Cette approche commence à intéresser de plus en plus de startups explorant le potentiel du quantique (et du kit Strawberry Fields + PennyLane) notamment en matière de Machine Learning à l’instar des français de Prevision.io.
Du quantique à température ambiante ?
En théorie, les processeurs quantiques photoniques de Xanadu peuvent opérer à température ambiante. « Parce que les photons que nous utilisons ont une énergie comparativement élevée (0,8 eV, environ 20000 fois plus grande que l’énergie correspondante dans les circuits supraconducteurs), les chances qu’un photon parasite d’origine thermique se glisse dans nos circuits photoniques et perturbe le calcul sont extrêmement faibles, même à des températures ambiantes autour de 25°C comme celles d’un laboratoire ou un centre de données » explique les ingénieurs de Xanadu.
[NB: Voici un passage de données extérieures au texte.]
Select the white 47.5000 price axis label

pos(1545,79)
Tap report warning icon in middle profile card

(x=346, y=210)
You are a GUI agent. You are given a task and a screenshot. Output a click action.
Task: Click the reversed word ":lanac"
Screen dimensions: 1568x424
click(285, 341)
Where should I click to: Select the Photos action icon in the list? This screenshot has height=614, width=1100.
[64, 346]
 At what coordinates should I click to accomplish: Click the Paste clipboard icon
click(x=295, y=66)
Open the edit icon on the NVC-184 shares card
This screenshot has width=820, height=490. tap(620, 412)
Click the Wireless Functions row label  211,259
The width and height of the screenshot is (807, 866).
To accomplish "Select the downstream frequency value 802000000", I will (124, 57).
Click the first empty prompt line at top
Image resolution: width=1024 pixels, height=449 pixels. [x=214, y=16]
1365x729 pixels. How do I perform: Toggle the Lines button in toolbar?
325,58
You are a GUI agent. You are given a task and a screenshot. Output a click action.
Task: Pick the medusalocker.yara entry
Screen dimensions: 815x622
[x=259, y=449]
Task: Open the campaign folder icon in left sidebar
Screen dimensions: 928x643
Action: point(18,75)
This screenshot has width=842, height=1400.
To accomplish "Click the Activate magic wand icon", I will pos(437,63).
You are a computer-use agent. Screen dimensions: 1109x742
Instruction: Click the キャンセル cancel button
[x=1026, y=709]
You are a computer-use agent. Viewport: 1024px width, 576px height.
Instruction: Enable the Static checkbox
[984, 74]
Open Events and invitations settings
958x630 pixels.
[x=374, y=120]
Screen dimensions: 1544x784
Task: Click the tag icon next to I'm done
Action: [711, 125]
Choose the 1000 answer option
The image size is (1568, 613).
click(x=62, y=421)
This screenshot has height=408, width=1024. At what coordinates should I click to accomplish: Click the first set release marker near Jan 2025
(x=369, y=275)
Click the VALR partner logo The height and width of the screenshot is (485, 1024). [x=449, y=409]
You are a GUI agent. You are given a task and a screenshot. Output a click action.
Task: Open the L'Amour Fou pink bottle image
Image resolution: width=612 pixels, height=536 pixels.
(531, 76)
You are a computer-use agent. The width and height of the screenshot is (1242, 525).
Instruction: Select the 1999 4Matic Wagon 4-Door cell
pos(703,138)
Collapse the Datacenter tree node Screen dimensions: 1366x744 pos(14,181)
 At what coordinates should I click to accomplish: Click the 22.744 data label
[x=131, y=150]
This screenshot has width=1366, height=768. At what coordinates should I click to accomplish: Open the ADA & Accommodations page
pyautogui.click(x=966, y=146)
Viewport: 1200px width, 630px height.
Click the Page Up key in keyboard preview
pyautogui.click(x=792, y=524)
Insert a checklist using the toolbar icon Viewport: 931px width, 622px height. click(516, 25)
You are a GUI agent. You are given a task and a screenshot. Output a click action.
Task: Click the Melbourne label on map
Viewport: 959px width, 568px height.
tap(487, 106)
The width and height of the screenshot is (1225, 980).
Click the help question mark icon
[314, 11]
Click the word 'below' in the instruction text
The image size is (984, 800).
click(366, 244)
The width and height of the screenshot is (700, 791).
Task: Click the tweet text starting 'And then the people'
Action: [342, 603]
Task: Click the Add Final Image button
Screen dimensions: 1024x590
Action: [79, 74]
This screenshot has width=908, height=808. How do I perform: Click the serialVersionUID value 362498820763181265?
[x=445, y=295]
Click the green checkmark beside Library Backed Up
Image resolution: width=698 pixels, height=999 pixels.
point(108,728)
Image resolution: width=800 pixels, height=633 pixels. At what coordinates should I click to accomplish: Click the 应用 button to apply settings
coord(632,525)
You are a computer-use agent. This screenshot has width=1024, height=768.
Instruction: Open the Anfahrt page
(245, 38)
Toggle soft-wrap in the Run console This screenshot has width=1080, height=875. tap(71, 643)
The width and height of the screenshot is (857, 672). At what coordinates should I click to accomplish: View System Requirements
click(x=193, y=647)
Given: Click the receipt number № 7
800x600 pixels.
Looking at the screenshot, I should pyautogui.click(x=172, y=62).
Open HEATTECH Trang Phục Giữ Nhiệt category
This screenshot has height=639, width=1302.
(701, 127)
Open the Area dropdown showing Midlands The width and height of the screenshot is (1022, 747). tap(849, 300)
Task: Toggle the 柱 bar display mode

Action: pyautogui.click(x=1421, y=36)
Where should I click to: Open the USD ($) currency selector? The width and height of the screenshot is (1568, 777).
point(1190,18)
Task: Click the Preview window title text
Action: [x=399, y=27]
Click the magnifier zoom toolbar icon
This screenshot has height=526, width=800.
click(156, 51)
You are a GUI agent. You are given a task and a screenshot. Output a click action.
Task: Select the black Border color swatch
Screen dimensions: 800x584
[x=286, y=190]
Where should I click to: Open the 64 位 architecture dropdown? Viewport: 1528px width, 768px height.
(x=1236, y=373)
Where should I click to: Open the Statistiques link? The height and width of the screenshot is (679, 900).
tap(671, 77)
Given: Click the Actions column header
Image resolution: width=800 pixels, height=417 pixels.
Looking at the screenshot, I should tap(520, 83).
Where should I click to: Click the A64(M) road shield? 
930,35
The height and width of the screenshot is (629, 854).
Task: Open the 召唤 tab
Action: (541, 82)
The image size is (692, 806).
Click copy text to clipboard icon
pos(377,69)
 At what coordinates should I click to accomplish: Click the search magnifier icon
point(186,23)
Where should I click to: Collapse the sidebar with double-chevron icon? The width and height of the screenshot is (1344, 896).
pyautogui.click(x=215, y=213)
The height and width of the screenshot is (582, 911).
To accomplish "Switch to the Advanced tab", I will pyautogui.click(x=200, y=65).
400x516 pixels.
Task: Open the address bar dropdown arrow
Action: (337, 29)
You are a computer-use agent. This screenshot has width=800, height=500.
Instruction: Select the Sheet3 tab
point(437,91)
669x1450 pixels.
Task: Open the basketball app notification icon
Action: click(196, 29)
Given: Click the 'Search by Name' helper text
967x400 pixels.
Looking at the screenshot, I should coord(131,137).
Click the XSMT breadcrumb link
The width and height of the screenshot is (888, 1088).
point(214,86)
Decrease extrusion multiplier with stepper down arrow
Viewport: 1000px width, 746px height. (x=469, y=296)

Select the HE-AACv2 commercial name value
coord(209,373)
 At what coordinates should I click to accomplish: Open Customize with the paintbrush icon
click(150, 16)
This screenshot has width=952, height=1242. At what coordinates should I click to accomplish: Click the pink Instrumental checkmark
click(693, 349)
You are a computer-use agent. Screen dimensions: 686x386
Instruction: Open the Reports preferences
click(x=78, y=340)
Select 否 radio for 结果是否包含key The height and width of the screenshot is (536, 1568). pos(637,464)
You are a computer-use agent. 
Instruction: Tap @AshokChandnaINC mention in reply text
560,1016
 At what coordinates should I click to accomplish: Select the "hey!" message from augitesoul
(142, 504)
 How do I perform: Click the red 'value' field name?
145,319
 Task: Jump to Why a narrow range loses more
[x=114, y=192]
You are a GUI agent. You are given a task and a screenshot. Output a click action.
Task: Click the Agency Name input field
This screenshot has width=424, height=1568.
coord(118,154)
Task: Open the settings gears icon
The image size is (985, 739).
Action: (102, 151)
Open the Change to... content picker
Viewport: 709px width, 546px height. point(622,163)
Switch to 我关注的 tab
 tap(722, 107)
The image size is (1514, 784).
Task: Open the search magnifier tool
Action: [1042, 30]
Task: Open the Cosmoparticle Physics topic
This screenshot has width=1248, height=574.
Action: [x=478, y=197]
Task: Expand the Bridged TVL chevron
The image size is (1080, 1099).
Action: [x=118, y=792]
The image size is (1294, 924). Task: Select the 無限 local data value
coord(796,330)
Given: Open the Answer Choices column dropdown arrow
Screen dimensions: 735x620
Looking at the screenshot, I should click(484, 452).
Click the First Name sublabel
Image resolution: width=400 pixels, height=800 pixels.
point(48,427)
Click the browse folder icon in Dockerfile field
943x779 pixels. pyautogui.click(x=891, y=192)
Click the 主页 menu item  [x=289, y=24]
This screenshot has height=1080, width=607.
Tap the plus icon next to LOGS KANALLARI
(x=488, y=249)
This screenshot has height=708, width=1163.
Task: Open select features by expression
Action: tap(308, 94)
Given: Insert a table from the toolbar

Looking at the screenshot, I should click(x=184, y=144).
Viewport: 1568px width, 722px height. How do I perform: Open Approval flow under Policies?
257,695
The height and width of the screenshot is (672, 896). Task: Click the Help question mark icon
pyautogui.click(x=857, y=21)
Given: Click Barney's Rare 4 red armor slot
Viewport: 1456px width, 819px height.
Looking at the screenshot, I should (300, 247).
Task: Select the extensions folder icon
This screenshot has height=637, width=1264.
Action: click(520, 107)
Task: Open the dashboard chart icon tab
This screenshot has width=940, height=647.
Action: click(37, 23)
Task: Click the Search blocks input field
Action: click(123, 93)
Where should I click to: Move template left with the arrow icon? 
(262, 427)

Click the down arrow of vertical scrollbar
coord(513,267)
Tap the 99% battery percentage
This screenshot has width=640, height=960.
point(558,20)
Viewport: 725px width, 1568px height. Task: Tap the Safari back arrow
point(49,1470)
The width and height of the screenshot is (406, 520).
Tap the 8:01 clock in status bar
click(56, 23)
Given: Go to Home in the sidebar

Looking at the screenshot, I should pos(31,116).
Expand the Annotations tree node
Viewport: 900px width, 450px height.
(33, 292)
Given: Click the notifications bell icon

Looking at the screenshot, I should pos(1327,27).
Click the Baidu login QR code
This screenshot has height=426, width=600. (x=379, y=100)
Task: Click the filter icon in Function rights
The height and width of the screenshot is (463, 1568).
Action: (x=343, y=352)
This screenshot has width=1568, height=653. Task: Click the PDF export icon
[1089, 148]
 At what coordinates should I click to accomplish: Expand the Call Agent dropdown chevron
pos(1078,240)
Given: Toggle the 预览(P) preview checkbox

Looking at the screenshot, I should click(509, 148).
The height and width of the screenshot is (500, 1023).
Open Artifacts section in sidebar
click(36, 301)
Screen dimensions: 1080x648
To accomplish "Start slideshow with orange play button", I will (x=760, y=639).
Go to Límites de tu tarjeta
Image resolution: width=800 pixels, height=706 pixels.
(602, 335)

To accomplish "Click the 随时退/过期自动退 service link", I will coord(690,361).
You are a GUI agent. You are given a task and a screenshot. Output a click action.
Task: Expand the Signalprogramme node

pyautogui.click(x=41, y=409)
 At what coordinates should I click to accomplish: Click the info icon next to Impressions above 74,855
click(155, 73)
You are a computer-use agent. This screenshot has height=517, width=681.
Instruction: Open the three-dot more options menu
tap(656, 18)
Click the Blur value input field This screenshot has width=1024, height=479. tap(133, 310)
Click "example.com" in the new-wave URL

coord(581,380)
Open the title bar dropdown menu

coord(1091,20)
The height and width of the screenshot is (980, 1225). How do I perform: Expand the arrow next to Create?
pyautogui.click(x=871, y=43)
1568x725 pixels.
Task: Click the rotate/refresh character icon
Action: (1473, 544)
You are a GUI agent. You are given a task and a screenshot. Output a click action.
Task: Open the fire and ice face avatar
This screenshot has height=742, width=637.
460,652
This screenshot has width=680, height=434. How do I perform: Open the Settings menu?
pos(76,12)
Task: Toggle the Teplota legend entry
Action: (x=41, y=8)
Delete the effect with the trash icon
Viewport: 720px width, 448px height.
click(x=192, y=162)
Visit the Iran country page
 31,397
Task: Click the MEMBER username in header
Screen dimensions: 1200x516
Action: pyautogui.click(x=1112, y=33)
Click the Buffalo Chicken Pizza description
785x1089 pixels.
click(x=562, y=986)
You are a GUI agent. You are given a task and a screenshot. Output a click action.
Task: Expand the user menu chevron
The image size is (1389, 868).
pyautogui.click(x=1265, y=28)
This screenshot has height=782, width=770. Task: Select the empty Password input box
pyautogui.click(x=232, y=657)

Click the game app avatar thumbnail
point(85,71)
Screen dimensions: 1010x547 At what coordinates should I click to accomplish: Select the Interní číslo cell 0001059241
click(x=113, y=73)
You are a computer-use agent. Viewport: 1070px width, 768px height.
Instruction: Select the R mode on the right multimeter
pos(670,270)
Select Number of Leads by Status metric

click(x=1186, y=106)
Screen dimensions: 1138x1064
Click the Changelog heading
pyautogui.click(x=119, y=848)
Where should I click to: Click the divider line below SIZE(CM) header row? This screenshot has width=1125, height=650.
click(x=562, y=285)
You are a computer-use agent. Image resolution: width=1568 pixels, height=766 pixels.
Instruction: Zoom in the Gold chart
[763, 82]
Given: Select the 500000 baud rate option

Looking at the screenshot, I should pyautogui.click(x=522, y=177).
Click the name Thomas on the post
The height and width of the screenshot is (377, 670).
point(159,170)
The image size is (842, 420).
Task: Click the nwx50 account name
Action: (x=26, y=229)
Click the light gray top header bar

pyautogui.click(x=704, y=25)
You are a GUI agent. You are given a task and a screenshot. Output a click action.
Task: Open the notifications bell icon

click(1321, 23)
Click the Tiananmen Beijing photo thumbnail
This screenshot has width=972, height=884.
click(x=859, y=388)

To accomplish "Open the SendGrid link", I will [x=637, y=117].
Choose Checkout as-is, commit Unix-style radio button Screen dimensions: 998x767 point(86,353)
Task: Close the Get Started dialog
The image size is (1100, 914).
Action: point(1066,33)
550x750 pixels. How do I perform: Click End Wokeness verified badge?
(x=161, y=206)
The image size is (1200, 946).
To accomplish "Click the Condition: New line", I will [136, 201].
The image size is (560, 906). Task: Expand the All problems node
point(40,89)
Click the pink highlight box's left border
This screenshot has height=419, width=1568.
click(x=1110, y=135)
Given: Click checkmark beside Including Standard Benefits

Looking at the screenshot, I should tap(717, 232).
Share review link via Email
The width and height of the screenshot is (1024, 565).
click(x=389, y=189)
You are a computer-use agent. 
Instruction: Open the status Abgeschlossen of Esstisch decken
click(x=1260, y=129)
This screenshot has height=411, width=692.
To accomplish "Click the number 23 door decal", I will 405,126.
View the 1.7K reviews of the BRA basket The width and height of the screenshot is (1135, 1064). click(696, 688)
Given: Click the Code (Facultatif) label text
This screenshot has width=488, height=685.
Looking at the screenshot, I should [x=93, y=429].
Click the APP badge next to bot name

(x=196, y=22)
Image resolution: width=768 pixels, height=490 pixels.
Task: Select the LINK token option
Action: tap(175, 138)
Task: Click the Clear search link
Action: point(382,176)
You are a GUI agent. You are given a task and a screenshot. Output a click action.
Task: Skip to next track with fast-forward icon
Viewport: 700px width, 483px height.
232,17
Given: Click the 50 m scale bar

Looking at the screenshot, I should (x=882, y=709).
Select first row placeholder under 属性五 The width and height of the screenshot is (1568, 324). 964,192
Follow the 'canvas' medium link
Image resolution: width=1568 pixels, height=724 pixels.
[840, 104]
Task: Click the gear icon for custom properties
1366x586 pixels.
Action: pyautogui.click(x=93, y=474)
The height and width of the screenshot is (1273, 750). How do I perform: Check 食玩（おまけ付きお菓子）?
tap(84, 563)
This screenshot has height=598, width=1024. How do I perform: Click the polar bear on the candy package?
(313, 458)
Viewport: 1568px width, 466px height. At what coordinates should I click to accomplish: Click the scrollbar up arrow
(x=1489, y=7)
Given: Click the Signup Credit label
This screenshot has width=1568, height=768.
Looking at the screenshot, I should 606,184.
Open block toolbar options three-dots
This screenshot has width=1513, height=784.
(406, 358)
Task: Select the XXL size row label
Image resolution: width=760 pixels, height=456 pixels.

Mais il y a un hic. En pratique, le système de Xanadu dépend encore d’un composant cryogénique. En sortie de processeur, Xanadu utilise des détecteurs spécialisés de comptage de photons (TES) qui lisent les états quantiques des faisceaux de lumière intriqués. Malheureusement, ces détecteurs fonctionnent à des températures cryogéniques. L’affirmation selon laquelle « les ordinateurs quantiques photoniques fonctionnent à température ambiante» doit donc être nuancée: la puce elle-même se trouve à température ambiante, mais un refroidissement cryogénique est encore aujourd’hui nécessaire pour les détecteurs photoniques.
Reste que Xanadu espère lever cette limitation à moyen terme. L’entreprise affirme qu’elle pourra d’ici quelques années pouvoir utiliser ses processeurs dans un rack serveur standard. « Et la photonique nous permet également de pousser la miniaturisation encore plus loin, au point où l’incorporation de puces quantiques dans les ordinateurs personnels devient concevable. Cela n’arrivera pas demain, car d’autres développements sont d’abord nécessaires. Mais un tel développement a déjà commencé et reste un objectif majeur de l’équipe » expliquent les responsables de Xanadu.
Xanadu Quantum Cloud platform
Pour permettre à ses partenaires, aux chercheurs et aux futurs clients d’accéder à ses machines quantiques, Xanadu vient de lancer un service QaaS dans le cloud. La plateforme Xanadu Quantum Cloud permet d’accéder à distance à des machines Xanadu équipées de 8 qubits (et 4 niveaux de portes quantiques) et de 12 qubits (et 6 niveaux de portes quantiques). Une version 24 qubits serait également en préparation. La startup ambitionne de doubler la capacité de ses machines tous les six mois !
Tout ceci est très prometteur mais reste encore un peu flou. Xanadu ne précise pas les caractéristiques précises de ses qubits « utilisables », notamment en termes de fidélité. De même, Xanadu ne donne aucune idée de performance et ne précise pas de « Volume Quantique », un indice qui n’est pas basé sur le seul nombre de qubits mais intègre plusieurs autres caractéristiques comme leur stabilité et qui désormais adopté par des acteurs comme IBM ou Honeywell.
L’arrivée de Xanadu est néanmoins une nouvelle étape vers une plus grande accessibilité de l’informatique quantique.